Recent weeks have seen both significant moves towards the regulation of primary care by the government, alongside a softening of attitude by New Labour towards GP fundholding, which it had previously pledged to abolish.

In October the government published its white paper on the future of primary care, Choice and opportunity. The thrust of the proposals is aimed at introducing a new flexibility into the existing relationships between health authorities and the ‘independent contractor professions’ of general practice, dentristry, pharmacy and optometry. Although details of the contracts have changed, the form of relationship between state and professions has remained substantially unaltered since 1948.

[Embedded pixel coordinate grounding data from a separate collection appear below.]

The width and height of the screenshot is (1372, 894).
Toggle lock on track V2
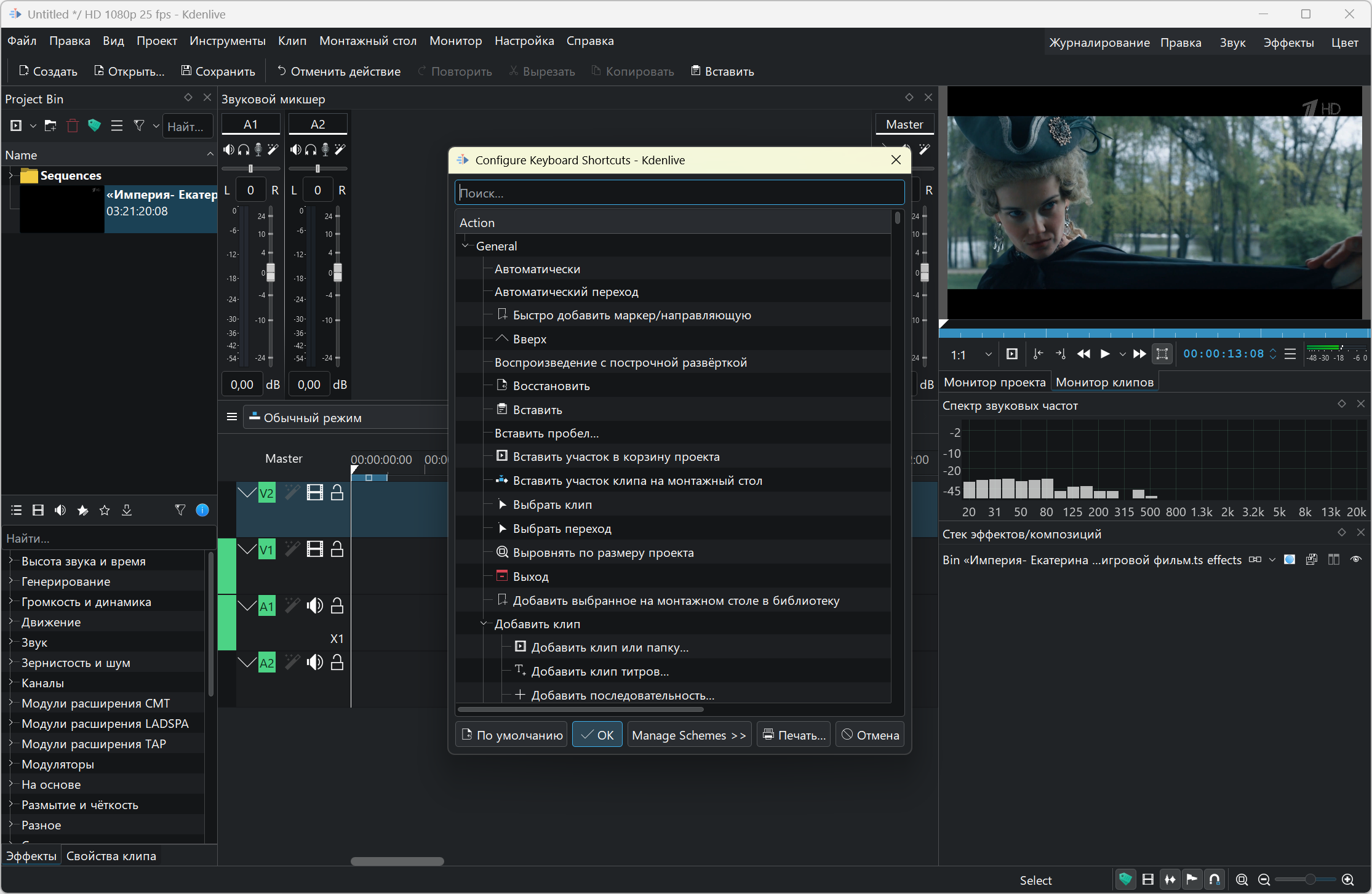(x=337, y=493)
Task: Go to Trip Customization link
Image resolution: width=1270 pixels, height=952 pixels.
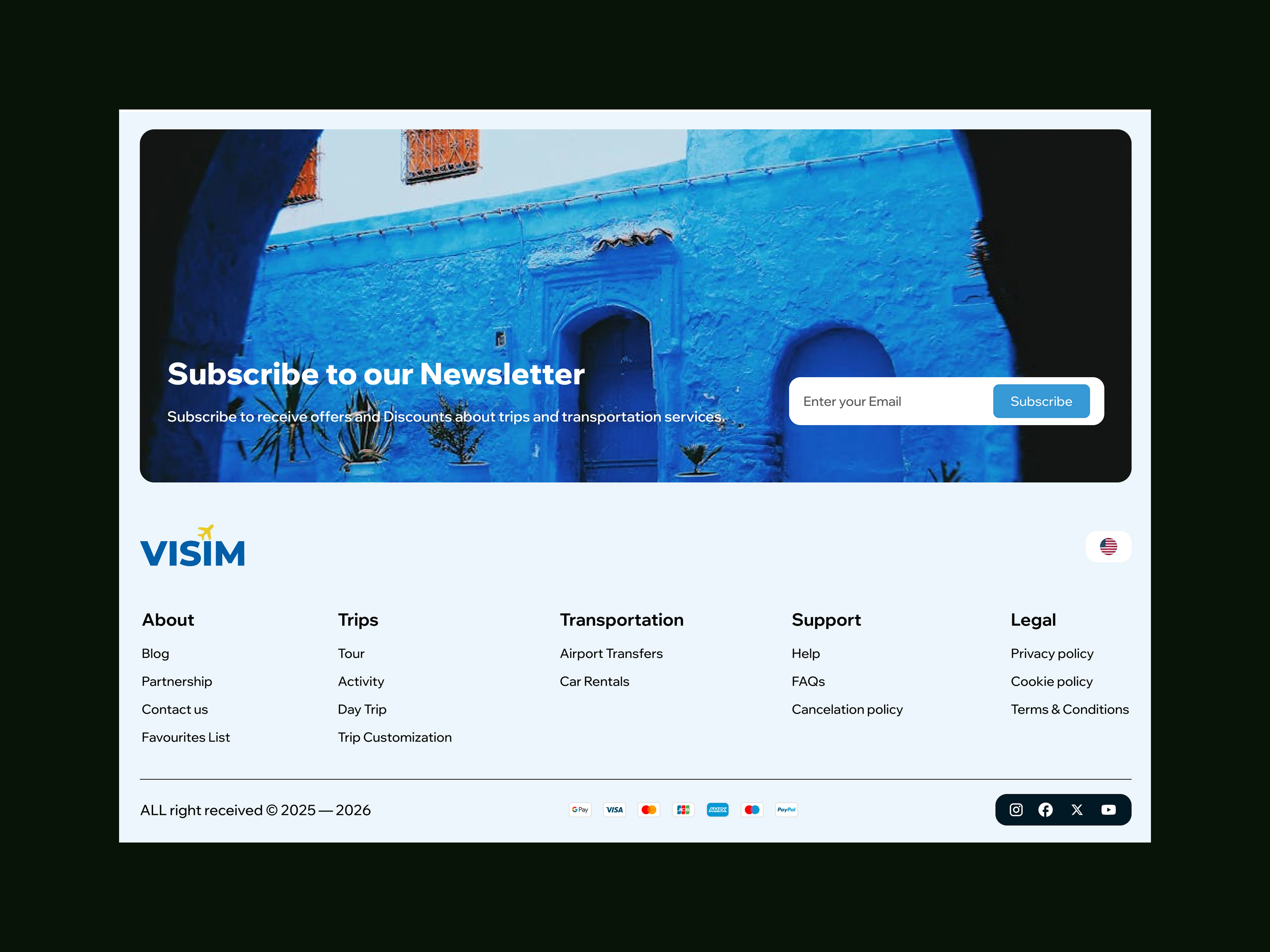Action: pos(394,737)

The white paper proposes legislation which will allow a range of pilot schemes to be established for different ways of employing GPs and providing primary care. Ideas put forward include salaried GPs, whether employed by practices, NHS trusts or ‘other bodies’, contracts with practices rather than individuals, and a single budget for all health care which a total purchasing scheme might provide, whether itself or through contracts with other providers.

The proposals also put forward suggestions for widening the role of community pharmacists, and for bringing dentistry into the same contractual framework that health authorities have with other providers.

The overall logic of the proposals is to extend the model of the purchaser-provider split further into primary care services, though it is still not clear how GP purchasing will relate to health authority purchasing.

Meanwhile, the pressure on Labour to accept current fundholding arrangements increased with the publication of a survey carried out by the National Association of Fundholding Practices among its member practices. Seventy one per cent of respondents rejected Labour’s plans to replace fundholding with a system of locality-based commissioning.

The Institute for Public Policy Research, a left-leaning think tank, also urged Labour to allow successful fundholders to continue to run the scheme, until more research was available on the costs and benefits of fundholding.

The response of Labour’s shadow health minister Chris Smith has been to argue for a ‘process of evolution, not revolution’.

It is estimated that by April 1997, 60 per cent of the population of England will have a fundholding GP.